YOUR OBJECTIVE
A complete and exact copy of the entries below is the expected result.

(Stored data entries)

_ _ _ _ _

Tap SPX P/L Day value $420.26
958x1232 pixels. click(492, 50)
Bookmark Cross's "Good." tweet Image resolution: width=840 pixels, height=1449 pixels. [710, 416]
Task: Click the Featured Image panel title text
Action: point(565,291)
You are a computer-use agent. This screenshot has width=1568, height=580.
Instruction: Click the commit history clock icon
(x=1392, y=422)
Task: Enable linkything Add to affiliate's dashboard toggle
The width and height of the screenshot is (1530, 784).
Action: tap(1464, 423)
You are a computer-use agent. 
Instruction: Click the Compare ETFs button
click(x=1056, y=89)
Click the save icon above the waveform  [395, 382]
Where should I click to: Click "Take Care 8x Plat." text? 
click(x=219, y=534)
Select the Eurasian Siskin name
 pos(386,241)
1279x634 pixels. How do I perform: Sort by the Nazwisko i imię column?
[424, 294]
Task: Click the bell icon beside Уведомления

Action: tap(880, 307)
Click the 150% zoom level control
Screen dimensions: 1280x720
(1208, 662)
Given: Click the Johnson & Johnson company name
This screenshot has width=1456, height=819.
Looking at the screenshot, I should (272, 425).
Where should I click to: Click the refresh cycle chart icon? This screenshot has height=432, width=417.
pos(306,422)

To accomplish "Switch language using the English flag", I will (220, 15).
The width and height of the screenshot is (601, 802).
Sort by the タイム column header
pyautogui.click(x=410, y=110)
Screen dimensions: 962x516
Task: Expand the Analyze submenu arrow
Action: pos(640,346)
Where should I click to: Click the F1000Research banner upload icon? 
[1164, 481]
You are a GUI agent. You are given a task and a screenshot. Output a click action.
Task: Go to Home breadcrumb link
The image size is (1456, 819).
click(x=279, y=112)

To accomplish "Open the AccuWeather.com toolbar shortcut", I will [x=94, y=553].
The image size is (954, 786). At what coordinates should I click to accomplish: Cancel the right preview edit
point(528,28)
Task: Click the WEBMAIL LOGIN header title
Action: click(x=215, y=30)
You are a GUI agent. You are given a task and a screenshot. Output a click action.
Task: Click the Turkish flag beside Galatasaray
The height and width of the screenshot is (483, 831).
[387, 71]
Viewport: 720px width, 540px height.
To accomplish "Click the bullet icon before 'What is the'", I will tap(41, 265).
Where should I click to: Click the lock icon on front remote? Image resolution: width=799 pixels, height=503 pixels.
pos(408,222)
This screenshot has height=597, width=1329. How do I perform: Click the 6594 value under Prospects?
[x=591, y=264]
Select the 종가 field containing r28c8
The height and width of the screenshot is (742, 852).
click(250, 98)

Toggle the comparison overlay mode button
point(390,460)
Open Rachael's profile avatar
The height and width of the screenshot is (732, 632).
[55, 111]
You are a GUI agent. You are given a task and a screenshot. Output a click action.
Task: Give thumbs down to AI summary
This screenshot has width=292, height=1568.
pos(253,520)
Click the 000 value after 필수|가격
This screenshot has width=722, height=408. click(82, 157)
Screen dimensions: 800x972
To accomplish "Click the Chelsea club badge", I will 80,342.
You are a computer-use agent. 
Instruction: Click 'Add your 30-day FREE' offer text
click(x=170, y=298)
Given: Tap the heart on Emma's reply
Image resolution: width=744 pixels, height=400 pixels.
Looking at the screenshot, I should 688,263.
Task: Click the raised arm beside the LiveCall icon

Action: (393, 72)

_ _ _ _ _

TASK RESULT
Tap SPX P/L Day value $420.26
958x1232 pixels. click(492, 50)
Bookmark Cross's "Good." tweet Image resolution: width=840 pixels, height=1449 pixels. [710, 416]
Task: Click the Featured Image panel title text
Action: point(565,291)
You are a computer-use agent. This screenshot has width=1568, height=580.
Instruction: Click the commit history clock icon
(x=1392, y=422)
Task: Enable linkything Add to affiliate's dashboard toggle
The width and height of the screenshot is (1530, 784).
Action: tap(1464, 423)
You are a computer-use agent. 
Instruction: Click the Compare ETFs button
click(x=1056, y=89)
Click the save icon above the waveform  [395, 382]
Where should I click to: Click "Take Care 8x Plat." text? 
click(x=219, y=534)
Select the Eurasian Siskin name
 pos(386,241)
1279x634 pixels. How do I perform: Sort by the Nazwisko i imię column?
[424, 294]
Task: Click the bell icon beside Уведомления

Action: tap(880, 307)
Click the 150% zoom level control
Screen dimensions: 1280x720
(1208, 662)
Given: Click the Johnson & Johnson company name
This screenshot has width=1456, height=819.
Looking at the screenshot, I should (272, 425).
Where should I click to: Click the refresh cycle chart icon? This screenshot has height=432, width=417.
pos(306,422)

To accomplish "Switch language using the English flag", I will (220, 15).
The width and height of the screenshot is (601, 802).
Sort by the タイム column header
pyautogui.click(x=410, y=110)
Screen dimensions: 962x516
Task: Expand the Analyze submenu arrow
Action: pos(640,346)
Where should I click to: Click the F1000Research banner upload icon? 
[1164, 481]
You are a GUI agent. You are given a task and a screenshot. Output a click action.
Task: Go to Home breadcrumb link
The image size is (1456, 819).
click(x=279, y=112)

To accomplish "Open the AccuWeather.com toolbar shortcut", I will [x=94, y=553].
The image size is (954, 786). At what coordinates should I click to accomplish: Cancel the right preview edit
point(528,28)
Task: Click the WEBMAIL LOGIN header title
Action: click(x=215, y=30)
You are a GUI agent. You are given a task and a screenshot. Output a click action.
Task: Click the Turkish flag beside Galatasaray
The height and width of the screenshot is (483, 831).
[387, 71]
Viewport: 720px width, 540px height.
To accomplish "Click the bullet icon before 'What is the'", I will tap(41, 265).
Where should I click to: Click the lock icon on front remote? Image resolution: width=799 pixels, height=503 pixels.
pos(408,222)
This screenshot has height=597, width=1329. How do I perform: Click the 6594 value under Prospects?
[x=591, y=264]
Select the 종가 field containing r28c8
The height and width of the screenshot is (742, 852).
click(250, 98)

Toggle the comparison overlay mode button
point(390,460)
Open Rachael's profile avatar
The height and width of the screenshot is (732, 632).
[55, 111]
You are a GUI agent. You are given a task and a screenshot. Output a click action.
Task: Give thumbs down to AI summary
This screenshot has width=292, height=1568.
pos(253,520)
Click the 000 value after 필수|가격
This screenshot has width=722, height=408. click(82, 157)
Screen dimensions: 800x972
To accomplish "Click the Chelsea club badge", I will 80,342.
You are a computer-use agent. 
Instruction: Click 'Add your 30-day FREE' offer text
click(x=170, y=298)
Given: Tap the heart on Emma's reply
Image resolution: width=744 pixels, height=400 pixels.
Looking at the screenshot, I should 688,263.
Task: Click the raised arm beside the LiveCall icon

Action: (393, 72)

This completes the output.